• _AÇÕES NECESSÁRIAS_:
1. Repita o trecho do texto sobre o indulto natalino que vai de "Note-se que o" até "violência a pessoa.", incluindo este último.
2. No texto sobre o indulto natalino, a quem se refere especificamente o inciso XV do decreto?

O indulto natalino é um instrumento de política criminal e carcerária adotada pelo Executivo, com amparo em competência constitucional, que encontra restrições apenas na própria Constituição da República, que veda a concessão de anistia, graça ou indulto aos crimes de tortura, tráfico de drogas, terrorismo e aos classificados como hediondos.
Ademais, "a interpretação extensiva das restrições contidas no decreto concessivo de comutação/indulto de penas consiste, nos termos do art. 84, XII, da Constituição Federal, em invasão à competência exclusiva do Presidente da República, motivo pelo qual, preenchidos os requisitos estabelecidos na norma legal, o benefício deve ser concedido por meio de sentença - a qual possui natureza meramente declaratória -, sob pena de ofensa ao princípio da legalidade" (AgRg no REsp 1.902.850/GO, Rel. Ministro Messod Azulay Neto, Quinta Turma, DJe de 20/4/2023).
No caso, o condenado, reincidente em delitos de furtos qualificados, que resultaram em prejuízo às vítimas, requereu a concessão do indulto previsto no art. 2º, I, do Decreto Presidencial n. 11.843/2023. O Tribunal de origem confirmou o indeferimento do benefício, com base no inciso XV do art. 2º do mencionado decreto, ao considerar que esse dispositivo é regra específica para os condenados exclusivamente por crimes patrimoniais e que não houve a reparação do dano ou a comprovação da absoluta incapacidade de fazê-lo.
Note-se que o inciso I do referido decreto se refere aos crimes praticados sem violência ou grave ameaça, enquanto o inciso XV especificamente se refere aos condenados por crime contra o patrimônio, cometido sem grave ameaça ou violência a pessoa.

• _DADOS REGISTRADOS_:
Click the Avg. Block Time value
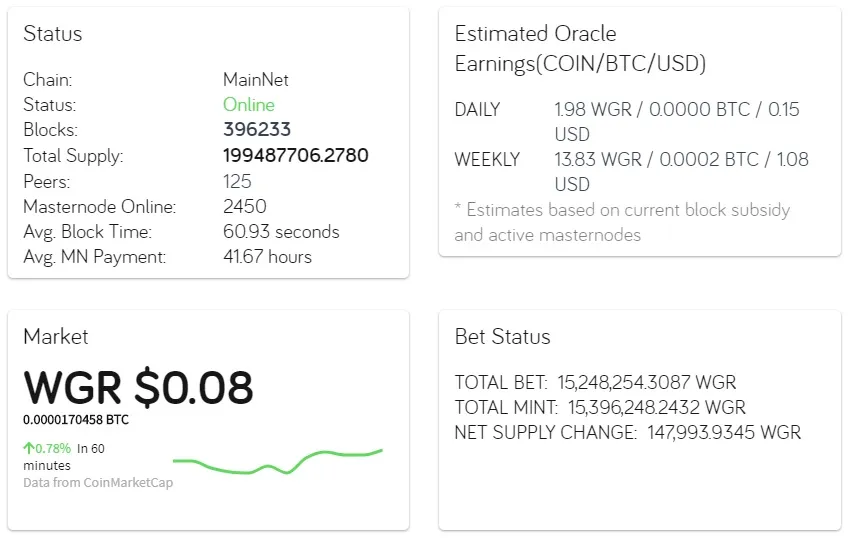The image size is (848, 538). (280, 232)
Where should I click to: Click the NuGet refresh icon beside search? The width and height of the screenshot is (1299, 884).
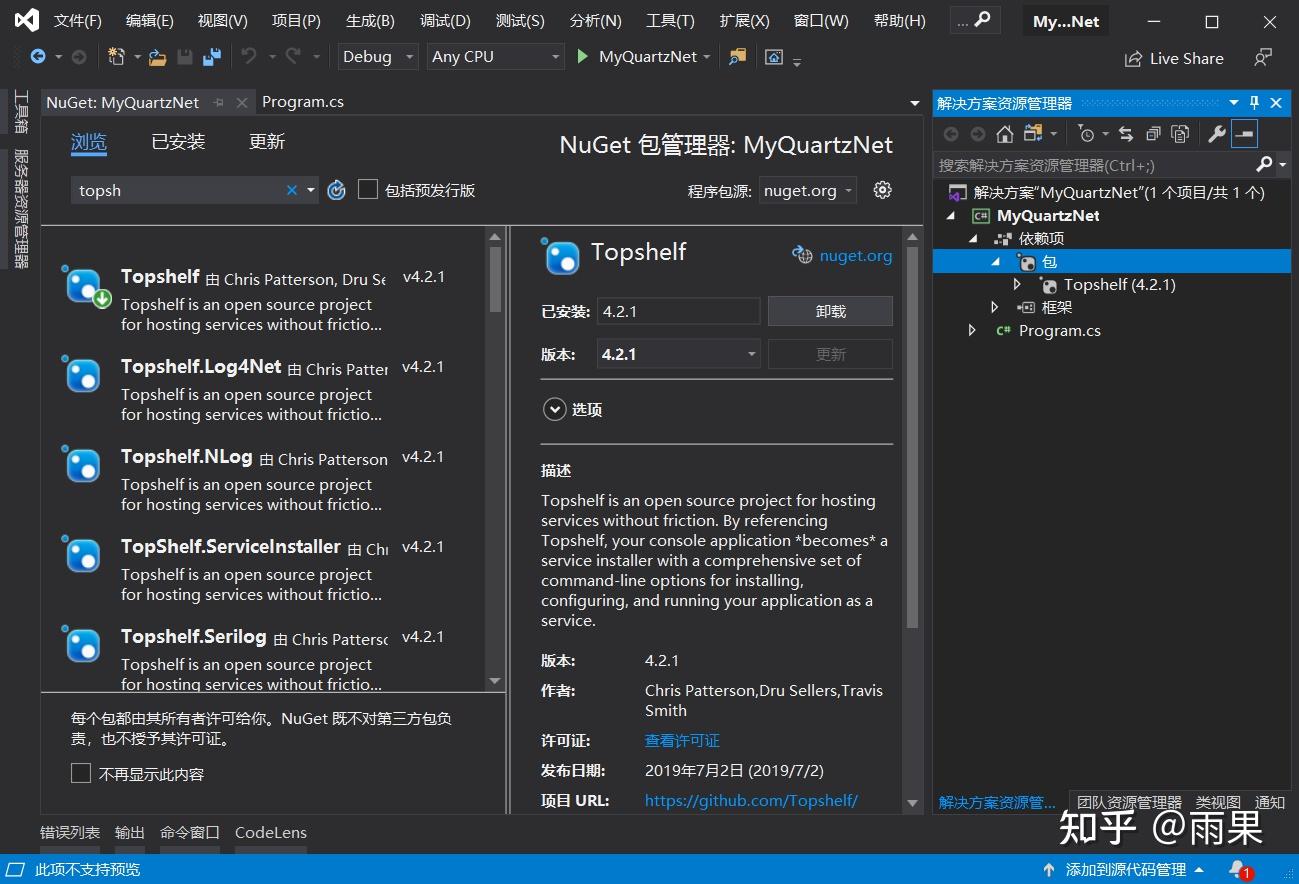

• _RESPOSTAS POR TAREFA_:
1.
Note-se que o inciso I do referido decreto se refere aos crimes praticados sem violência ou grave ameaça, enquanto o inciso XV especificamente se refere aos condenados por crime contra o patrimônio, cometido sem grave ameaça ou violência a pessoa.

2. Aos condenados por crime contra o patrimônio, cometido sem grave ameaça ou violência a pessoa.